Oren resists the responsibilities at first, but gets help from one of his neighbors, Leah (Diane Keaton), an aspiring nightclub singer and widow who still breaks into uncontrollable crying jags whenever she thinks of her ex-husband -- which is a problem when she tells stories about him during her act. Eventually, his granddaughter and Leah melt Oren's cold heart, and he learns to let love back into his life.
The first time we see Oren, he shoots a dog with a paint gun, letting you know how lazy the script is that they're willing to dip to canine abuse in order to establish the fact that the lead character is a bona-fide, world-class jerk. Throw in potty-mouthed tykes, as well as a tart-tongued Frances Sternhagen as Oren's only friend, and you're left with good actors trapped with thin roles, heart-tugging close-ups of a crying child, and a tired premise.

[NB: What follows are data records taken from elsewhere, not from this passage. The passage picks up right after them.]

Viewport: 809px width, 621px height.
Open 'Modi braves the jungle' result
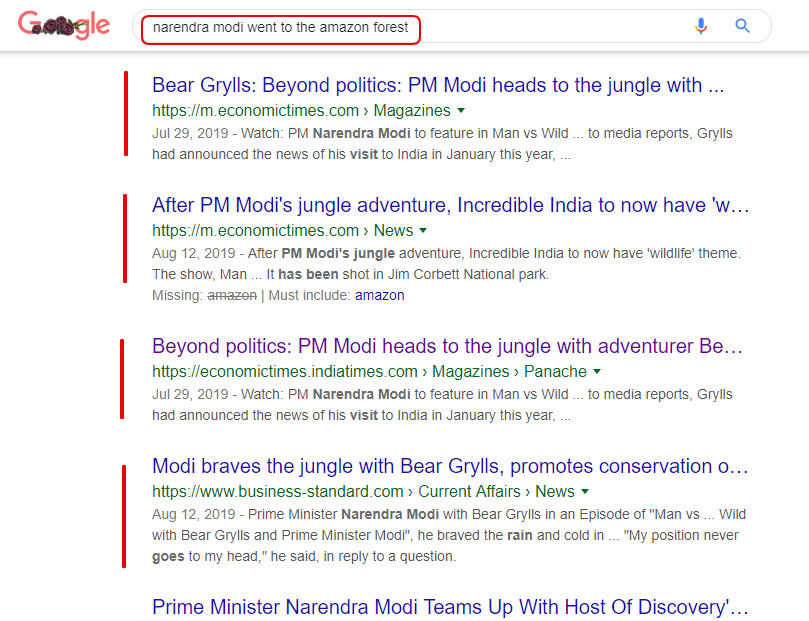click(450, 467)
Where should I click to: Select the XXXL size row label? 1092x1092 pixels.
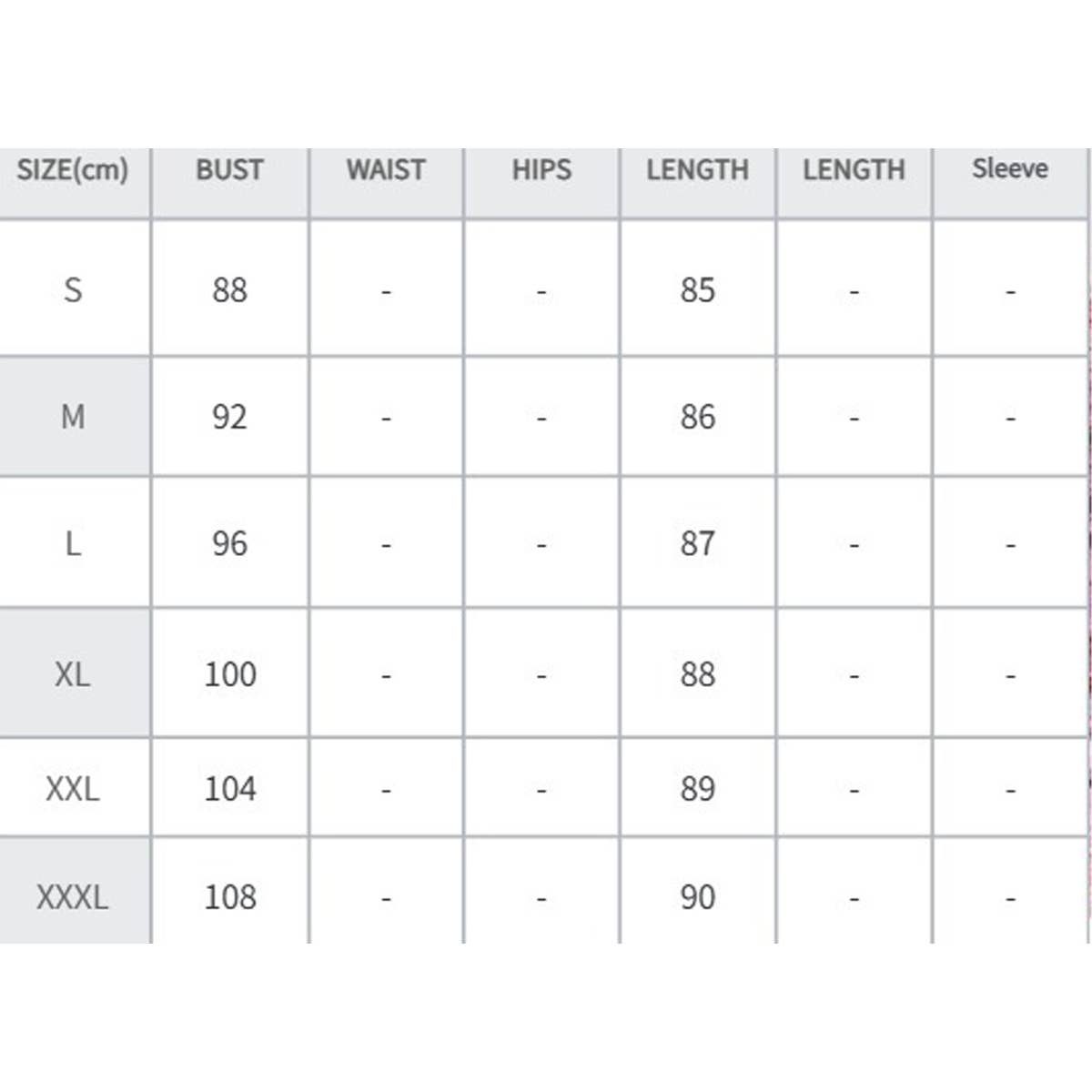(x=73, y=897)
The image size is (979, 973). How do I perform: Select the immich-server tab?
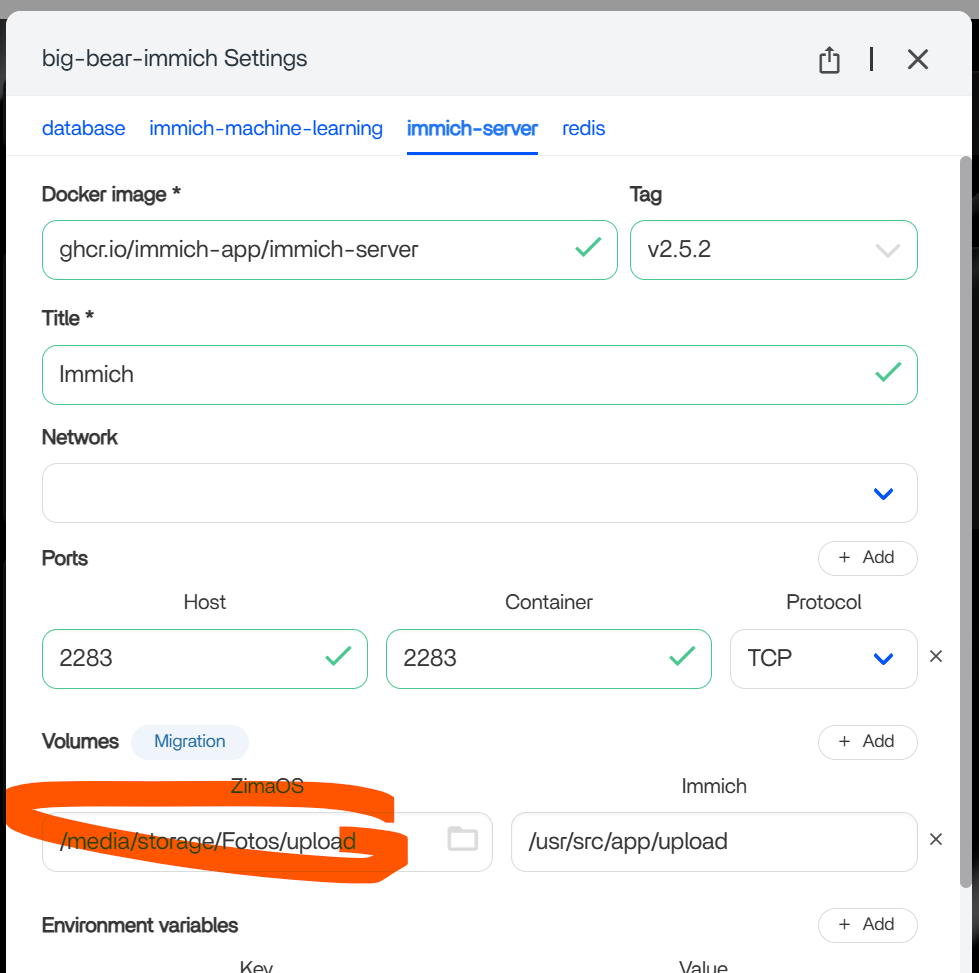[x=472, y=128]

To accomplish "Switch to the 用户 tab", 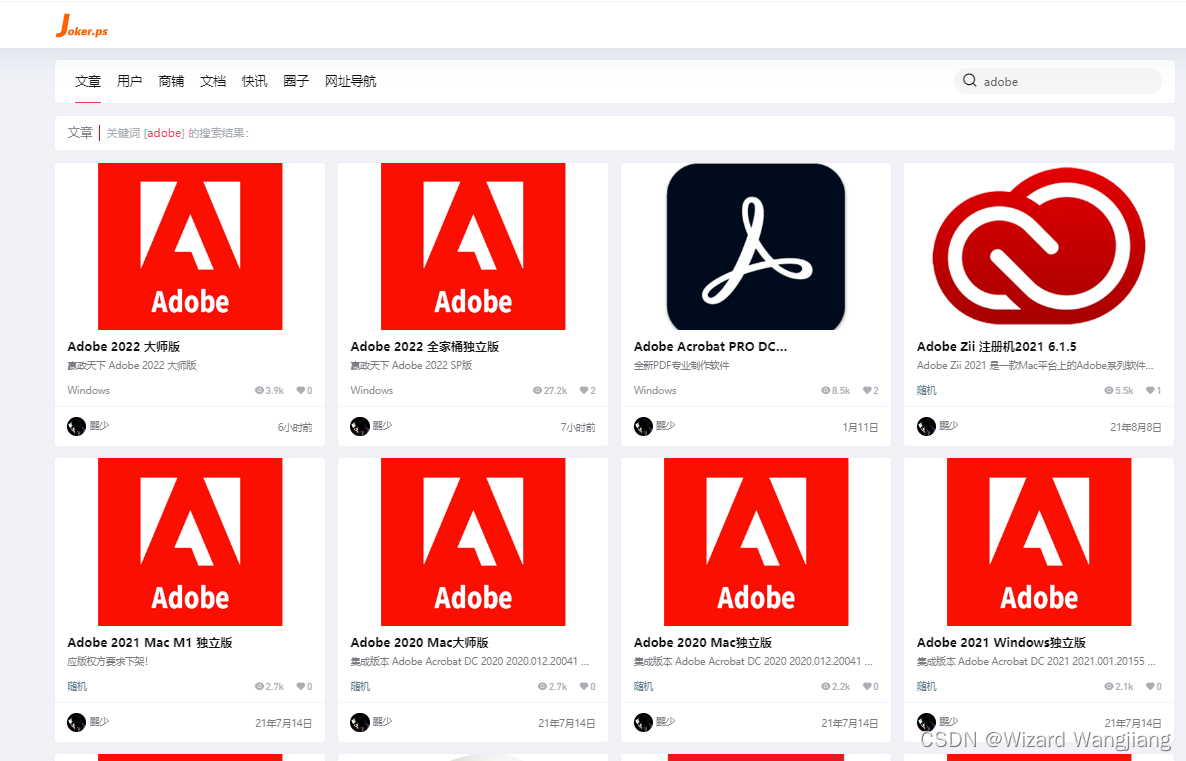I will click(x=129, y=81).
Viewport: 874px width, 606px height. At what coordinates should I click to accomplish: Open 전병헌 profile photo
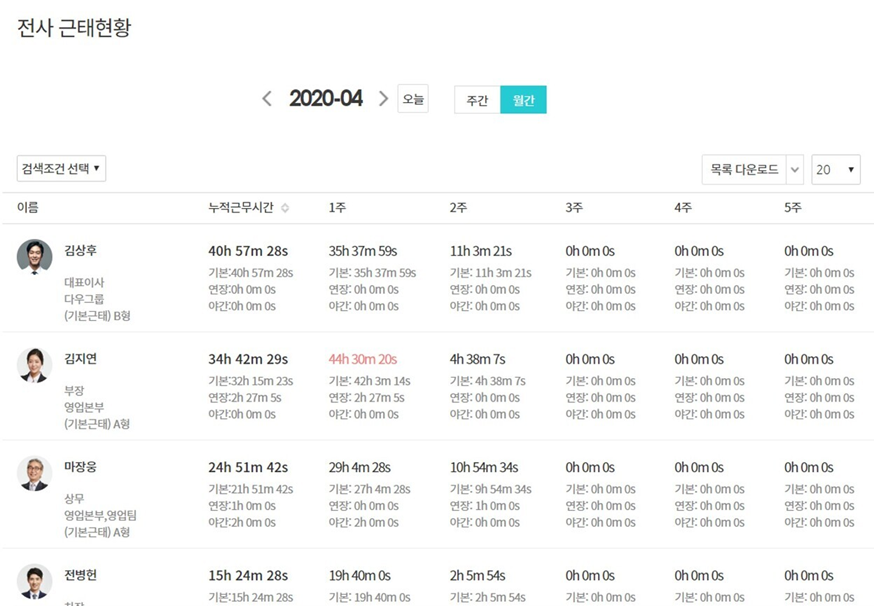(35, 581)
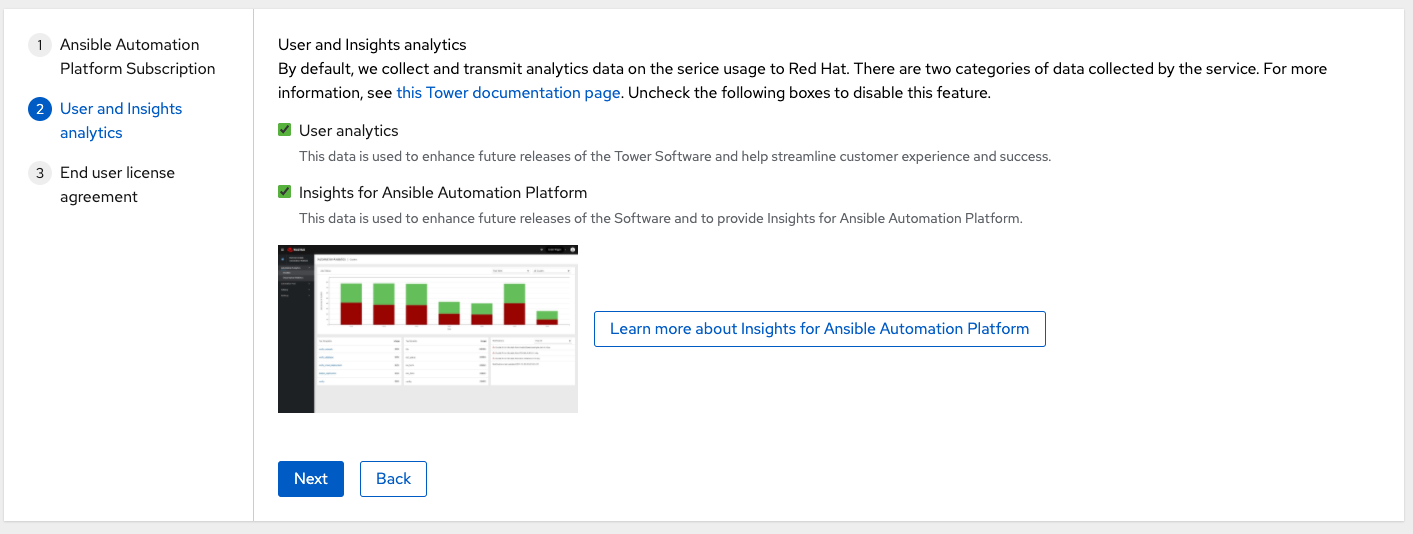This screenshot has height=534, width=1413.
Task: Click the User analytics description text
Action: click(x=675, y=157)
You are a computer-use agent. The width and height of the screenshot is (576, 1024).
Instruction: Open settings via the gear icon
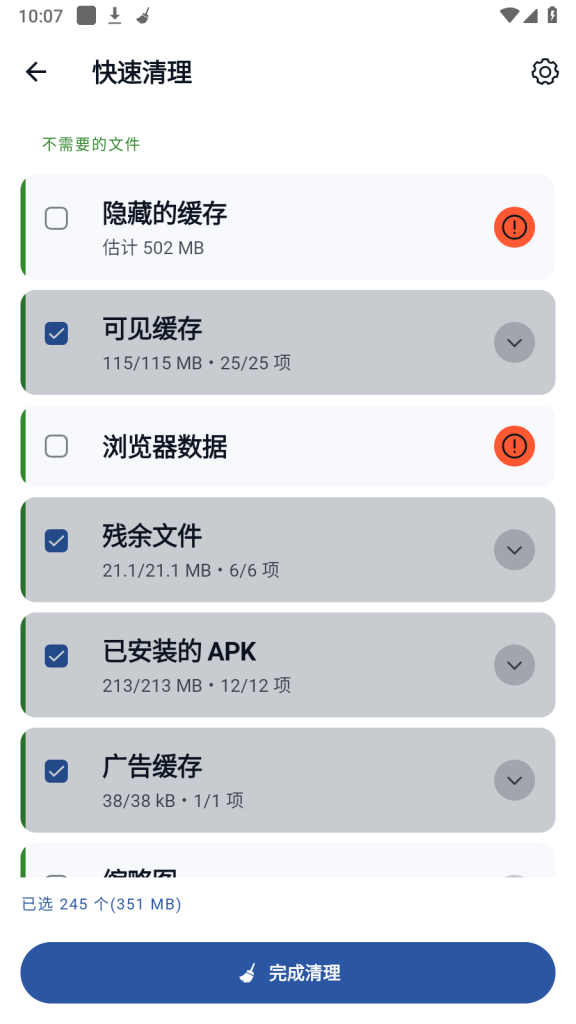coord(545,72)
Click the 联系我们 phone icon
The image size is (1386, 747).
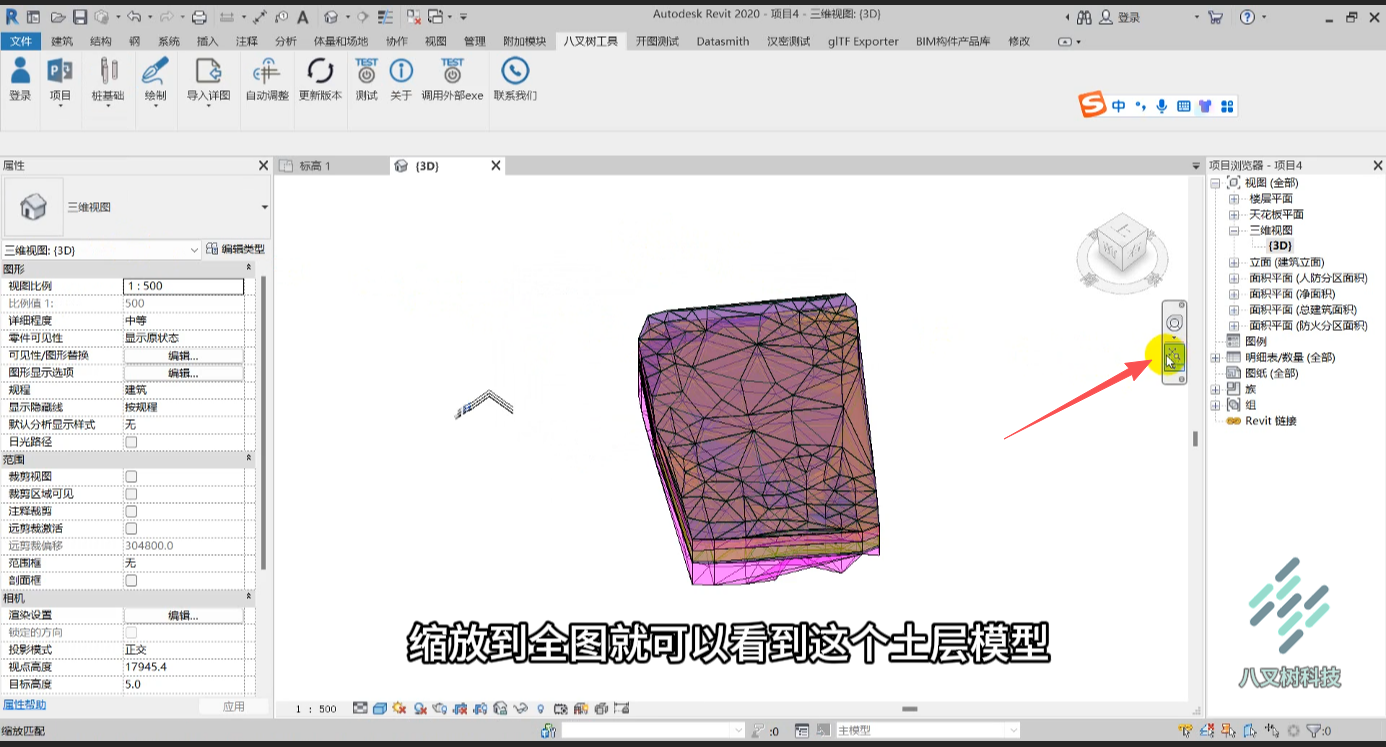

Barely having enough story to get to through his glacially paced 94-minute running time, Reiner gives us two full singing performances by Diane Keaton, who won an Oscar nearly 40 years earlier for crooning a few standards in Annie Hall. Twelve years after that movie, Reiner borrowed heavily from Woody Allen's masterpiece to kick off the age of the modern romantic comedy with When Harry Met Sally. Twenty-five years after Harry, Reiner finally gets to direct Keaton himself, and Leah fumfers and sings just as Annie did. If there was anything decent in the script for And So It Goes, such blatant references to the past might have worked, but instead nearly all of Keaton's scenes magnify how vast a gap exists between Reiner's current work and his past accomplishments. The movie might make you weep, but not for the reasons it intends.